Abstract 2P
Background
NCBI's Gene Expression Omnibus (GEO) is a major repository for high-throughput transcriptomic datasets. It currently contains approximately 7,000,000 transcriptomic profiles spread across more than 200,000 datasets, of which around 50,000 are related to cancer. The secondary analyses of these datasets hold vast potential to unlock new biological understanding and shape future clinical study designs. However, the high data heterogeneity and the limited browsing features of the repository’s website pose significant challenges, particularly in oncology research.
Methods
Here, we introduce a solution that leverages a tagging approach for the characterization of GEO datasets. It focuses on the clinical description (metadata) of the sample transcriptomic profiles included in the datasets, and detects multiple criteria (e.g., patient vs. cell line, donor type, overall survival, cancer type).

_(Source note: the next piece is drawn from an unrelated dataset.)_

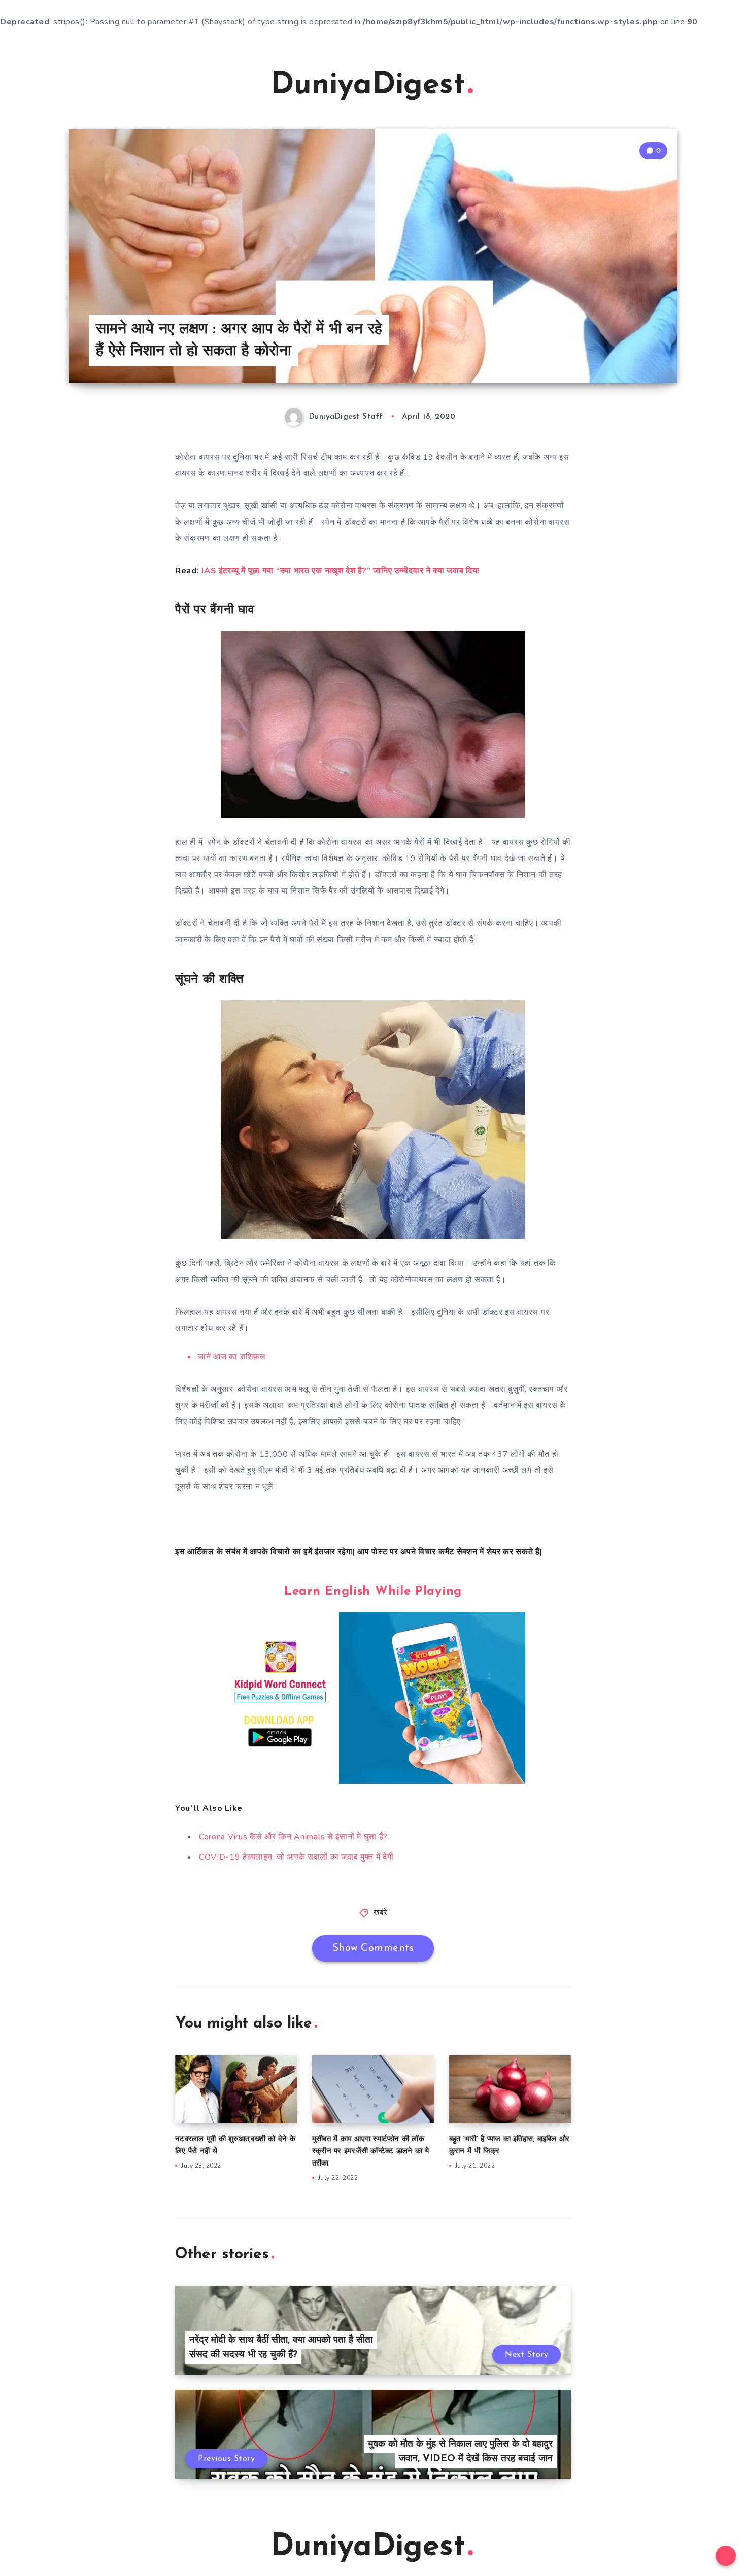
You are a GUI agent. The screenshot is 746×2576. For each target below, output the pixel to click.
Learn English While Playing (373, 1592)
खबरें (381, 1913)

This approach involves natural language processing techniques (e.g., named entity recognition and normalization), combined with machine learning classifications as well as rule-based classifications developed in collaboration with clinical and molecular oncology experts.
Results
The tagging models demonstrate high performance, with Area Under the Receiver Operating Characteristic Curve (AUC) values exceeding 0.95, 0.80, and 0.90 for identifying patient-derived samples, donor type, and overall survival information, respectively. Our cancer type classifier achieves a weighted average F1 score exceeding 0.90 across 21 cancer histologies. Ultimately, a user-friendly dashboard offers insights into GEO's cancer content, its evolution, and breakdowns by various features such as technology, platform, and cancer type.
Conclusions
Our tagging approach significantly enhances the exploration and annotation of GEO datasets, thus facilitating the secondary analysis of cancer-related data. This solution, coupled with dataset aggregation, is not only advantageous to deal with scarce data (e.g., in the context of rare cancers), but also scalable to abundant data sources.

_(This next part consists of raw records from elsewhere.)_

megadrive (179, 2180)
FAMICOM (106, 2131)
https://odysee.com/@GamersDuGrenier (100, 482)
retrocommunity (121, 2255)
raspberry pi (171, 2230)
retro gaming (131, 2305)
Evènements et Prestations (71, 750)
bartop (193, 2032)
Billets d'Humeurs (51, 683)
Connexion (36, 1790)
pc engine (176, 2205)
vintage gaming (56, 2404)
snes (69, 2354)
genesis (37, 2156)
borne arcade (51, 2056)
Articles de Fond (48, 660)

Clinical trial identification
Editorial acknowledgement
Legal entity responsible for the study
Epigene Labs.
Funding
Epigene Labs.
Disclosure
V. Bernu, C. Lescure, H. Brull Corretger, E. Fox, C. Marijon, C. Petit, A. Behdenna: Financial Interests, Personal, Stocks/Shares, Stock options: Epigene Labs. P. Dhillon: Financial Interests, Personal, Invited Speaker, Stock options: Epigene Labs. A. Nordor: Financial Interests, Personal, Stocks/Shares, Stock options: Epigene Labs; Financial Interests, Personal, Stocks/Shares, Founder stocks: Epigene Labs.